◆ TEXT SEGMENT:
He wrote many science fiction works (under the pseudonym William Morrison), including two novels published in Startling Stories, the 1937 pulp title Murder of a Professor and short stories for several magazines, including Money from Heaven (1942). He also penned a couple of Captain Future pulp novels c.1941–1942 (under the house name "Brett Sterling"), and had work appear in the science fiction magazine Galaxy. Gnome Press published Mel Oliver and Space Rover on Mars in1954. and was also published in a Dutch translation.

====Comics====
He is believed to have begun working for DC Comics in late 1942, working on comics scripts for characters notably including Batman. He also wrote scripts for comics and characters including Sandman, Green Arrow, Airwave and Robotman, as well as "a string of 17 science-fiction stories in 1955 and 1956".

In 1955, he created (with artist Joe Certa) the Martian Manhunter in the pages of Detective Comics #225. Usually credited as author on the initial strip, some commentators believe that he may have produced the plot, but that writer Jack Miller (who most believe succeeded Samachson in writing the character with the next issue), may have produced the first script. Don Markstein's Toonopedia also suggests that Samachson wrote "many subsequent" appearances of J'Onn J'Onzz rather than just the first. Jerry Bails also lists Samachson as having co-created the historical DC character Tomahawk. In 1943 Samachson also created the character Two-Gun Percy, which first appeared under the DC Comics imprint All Funny Comics and was drawn by Bernard Baily.

◆ RECORDS SHOWN:
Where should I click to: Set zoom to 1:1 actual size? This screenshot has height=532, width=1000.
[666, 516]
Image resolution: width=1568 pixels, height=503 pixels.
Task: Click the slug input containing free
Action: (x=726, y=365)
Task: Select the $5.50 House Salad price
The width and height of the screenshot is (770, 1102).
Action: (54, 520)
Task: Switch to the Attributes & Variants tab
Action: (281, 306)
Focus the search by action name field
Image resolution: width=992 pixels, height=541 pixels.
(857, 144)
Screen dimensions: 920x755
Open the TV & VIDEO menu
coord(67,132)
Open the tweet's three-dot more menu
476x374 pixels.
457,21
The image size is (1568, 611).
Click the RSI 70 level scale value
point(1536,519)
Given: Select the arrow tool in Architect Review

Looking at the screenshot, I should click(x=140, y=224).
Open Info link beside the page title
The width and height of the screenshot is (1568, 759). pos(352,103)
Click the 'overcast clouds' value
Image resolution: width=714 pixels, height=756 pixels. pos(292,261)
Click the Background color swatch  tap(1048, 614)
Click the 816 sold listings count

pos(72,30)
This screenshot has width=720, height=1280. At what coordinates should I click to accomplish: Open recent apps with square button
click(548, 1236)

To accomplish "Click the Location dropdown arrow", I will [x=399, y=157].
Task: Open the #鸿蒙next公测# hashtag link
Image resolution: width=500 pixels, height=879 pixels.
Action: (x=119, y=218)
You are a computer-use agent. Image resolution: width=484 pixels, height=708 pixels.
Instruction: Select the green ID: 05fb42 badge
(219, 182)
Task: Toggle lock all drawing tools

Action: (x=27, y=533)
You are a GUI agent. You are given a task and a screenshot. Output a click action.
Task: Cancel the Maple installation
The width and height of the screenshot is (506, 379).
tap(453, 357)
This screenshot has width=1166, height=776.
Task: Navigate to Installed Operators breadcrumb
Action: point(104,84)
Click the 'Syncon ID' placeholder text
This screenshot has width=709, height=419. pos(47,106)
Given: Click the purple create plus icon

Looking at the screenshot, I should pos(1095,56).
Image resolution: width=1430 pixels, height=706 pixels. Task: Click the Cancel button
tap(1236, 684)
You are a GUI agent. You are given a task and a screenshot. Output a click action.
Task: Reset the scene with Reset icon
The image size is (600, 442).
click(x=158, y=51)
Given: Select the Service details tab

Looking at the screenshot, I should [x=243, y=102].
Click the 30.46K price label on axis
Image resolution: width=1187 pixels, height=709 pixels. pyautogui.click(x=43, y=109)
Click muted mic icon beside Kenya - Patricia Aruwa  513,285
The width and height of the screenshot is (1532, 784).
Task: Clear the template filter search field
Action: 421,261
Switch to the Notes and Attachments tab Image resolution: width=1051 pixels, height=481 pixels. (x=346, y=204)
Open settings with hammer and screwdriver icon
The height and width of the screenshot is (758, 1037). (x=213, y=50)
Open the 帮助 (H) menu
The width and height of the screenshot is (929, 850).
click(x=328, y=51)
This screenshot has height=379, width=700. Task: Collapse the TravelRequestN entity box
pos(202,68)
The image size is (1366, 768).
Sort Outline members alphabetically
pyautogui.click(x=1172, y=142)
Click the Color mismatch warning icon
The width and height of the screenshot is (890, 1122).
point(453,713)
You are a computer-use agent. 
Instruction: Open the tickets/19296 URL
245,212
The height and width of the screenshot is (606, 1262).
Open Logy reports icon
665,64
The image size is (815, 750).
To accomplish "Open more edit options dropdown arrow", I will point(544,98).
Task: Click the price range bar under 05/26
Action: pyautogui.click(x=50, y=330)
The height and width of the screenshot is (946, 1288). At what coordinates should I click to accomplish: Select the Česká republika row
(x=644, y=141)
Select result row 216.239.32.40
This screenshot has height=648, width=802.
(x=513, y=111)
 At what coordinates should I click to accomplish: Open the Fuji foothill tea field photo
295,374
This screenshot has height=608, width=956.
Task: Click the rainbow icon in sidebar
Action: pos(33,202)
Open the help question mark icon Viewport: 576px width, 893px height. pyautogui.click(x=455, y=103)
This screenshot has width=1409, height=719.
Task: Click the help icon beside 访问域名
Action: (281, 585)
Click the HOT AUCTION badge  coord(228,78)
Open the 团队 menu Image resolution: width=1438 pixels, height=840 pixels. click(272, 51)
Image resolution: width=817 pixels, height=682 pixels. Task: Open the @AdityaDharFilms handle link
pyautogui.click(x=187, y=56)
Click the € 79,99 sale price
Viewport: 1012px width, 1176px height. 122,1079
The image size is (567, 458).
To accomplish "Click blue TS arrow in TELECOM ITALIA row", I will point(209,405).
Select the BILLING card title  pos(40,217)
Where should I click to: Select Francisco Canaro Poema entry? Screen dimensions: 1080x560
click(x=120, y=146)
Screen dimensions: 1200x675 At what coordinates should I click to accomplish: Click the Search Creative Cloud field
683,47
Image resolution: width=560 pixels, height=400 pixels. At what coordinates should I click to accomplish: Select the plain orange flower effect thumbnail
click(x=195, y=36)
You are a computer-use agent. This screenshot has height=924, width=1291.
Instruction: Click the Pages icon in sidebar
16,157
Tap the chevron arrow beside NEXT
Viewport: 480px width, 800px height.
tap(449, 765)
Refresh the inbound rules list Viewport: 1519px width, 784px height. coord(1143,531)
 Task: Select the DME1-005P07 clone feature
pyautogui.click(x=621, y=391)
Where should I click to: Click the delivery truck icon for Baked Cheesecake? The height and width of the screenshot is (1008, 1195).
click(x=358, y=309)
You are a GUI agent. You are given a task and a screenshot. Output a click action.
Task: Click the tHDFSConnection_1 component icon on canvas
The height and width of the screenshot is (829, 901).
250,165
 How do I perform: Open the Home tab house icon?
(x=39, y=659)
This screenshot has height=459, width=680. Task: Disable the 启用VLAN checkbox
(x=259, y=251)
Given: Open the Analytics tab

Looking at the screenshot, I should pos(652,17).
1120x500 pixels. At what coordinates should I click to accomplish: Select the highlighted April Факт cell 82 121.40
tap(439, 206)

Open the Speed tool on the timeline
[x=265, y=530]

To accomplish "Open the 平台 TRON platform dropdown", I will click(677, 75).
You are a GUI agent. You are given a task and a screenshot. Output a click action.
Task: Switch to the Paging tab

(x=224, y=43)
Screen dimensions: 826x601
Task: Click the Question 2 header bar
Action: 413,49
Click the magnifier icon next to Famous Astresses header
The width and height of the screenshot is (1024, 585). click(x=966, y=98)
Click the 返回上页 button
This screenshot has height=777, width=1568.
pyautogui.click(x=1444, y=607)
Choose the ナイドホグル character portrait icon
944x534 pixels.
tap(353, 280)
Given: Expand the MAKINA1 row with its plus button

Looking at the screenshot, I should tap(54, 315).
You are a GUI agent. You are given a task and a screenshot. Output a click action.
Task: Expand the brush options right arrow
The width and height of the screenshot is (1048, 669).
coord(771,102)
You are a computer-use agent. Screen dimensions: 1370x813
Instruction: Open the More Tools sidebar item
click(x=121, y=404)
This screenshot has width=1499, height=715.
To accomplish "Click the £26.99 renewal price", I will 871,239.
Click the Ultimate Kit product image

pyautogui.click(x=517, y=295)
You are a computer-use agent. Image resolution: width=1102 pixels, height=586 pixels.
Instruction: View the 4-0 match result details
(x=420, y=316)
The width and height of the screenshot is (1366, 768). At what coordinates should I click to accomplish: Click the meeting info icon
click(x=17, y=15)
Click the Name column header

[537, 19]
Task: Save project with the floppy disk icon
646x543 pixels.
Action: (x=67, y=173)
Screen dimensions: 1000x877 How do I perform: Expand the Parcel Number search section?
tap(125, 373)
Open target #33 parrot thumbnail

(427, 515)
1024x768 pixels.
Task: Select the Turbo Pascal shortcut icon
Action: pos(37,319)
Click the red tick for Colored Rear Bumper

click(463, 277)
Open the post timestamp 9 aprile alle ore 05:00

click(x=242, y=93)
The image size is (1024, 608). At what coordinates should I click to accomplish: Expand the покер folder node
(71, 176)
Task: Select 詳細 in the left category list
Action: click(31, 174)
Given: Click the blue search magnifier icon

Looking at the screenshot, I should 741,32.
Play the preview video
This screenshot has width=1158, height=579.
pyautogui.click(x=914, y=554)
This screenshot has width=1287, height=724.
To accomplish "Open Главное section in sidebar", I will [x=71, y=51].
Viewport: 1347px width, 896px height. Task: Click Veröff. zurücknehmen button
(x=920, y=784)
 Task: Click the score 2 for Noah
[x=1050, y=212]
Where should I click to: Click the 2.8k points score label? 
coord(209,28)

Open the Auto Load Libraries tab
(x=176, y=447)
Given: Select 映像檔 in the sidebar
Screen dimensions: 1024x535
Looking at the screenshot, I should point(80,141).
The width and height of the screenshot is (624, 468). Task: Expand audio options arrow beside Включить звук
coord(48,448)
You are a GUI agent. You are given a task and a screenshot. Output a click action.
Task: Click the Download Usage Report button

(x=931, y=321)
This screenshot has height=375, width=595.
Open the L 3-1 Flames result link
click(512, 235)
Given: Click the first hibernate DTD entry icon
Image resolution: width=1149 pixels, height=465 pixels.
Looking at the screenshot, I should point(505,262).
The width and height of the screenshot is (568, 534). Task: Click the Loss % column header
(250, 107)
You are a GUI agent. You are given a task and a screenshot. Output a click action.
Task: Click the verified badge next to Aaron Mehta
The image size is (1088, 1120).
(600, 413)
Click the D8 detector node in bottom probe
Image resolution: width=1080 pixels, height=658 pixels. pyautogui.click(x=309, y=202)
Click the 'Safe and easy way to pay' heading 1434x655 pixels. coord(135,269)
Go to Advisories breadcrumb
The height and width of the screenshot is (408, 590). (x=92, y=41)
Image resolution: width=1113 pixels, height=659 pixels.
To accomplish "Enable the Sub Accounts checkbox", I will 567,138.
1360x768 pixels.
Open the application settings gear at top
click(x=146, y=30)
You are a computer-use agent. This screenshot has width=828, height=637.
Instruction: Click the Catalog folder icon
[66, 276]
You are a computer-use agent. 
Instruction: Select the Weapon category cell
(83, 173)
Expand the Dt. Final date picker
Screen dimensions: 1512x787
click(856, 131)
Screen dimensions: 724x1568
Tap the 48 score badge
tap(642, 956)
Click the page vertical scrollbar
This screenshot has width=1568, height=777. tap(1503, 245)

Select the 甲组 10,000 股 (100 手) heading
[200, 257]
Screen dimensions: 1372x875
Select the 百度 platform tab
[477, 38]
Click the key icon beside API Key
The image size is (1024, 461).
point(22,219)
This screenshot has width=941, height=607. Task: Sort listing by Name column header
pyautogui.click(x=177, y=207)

◆ AIM OF THE EXERCISE:
Extend the text on Samachson's writing career, picking up right after its last sentence. The records aren't needed for this.

◆ RESULT FOR THIS EXERCISE:
In 1975, DC Comics adapted an unused story he wrote in the 1940s featuring the Seven Soldiers of Victory into a six-part serial in Adventure Comics #438-443.

====Television====

Samachson also wrote scripts for Captain Video and His Video Rangers.

===Other work===
With his wife Dorothy Samachson, he wrote about theater ("Let's Meet the Theatre" and "The Dramatic Story of the Theatre"), music ("Masters of Music" and The Fabulous World of Opera), ballet, archeology (Good Digging) and a number of other titles, including Rome, a Rand McNally "Cities of the World" title.

In addition, Samachson was a frequent contributor to scientific journals and the author of The Armor Within Us: The Story of Bone.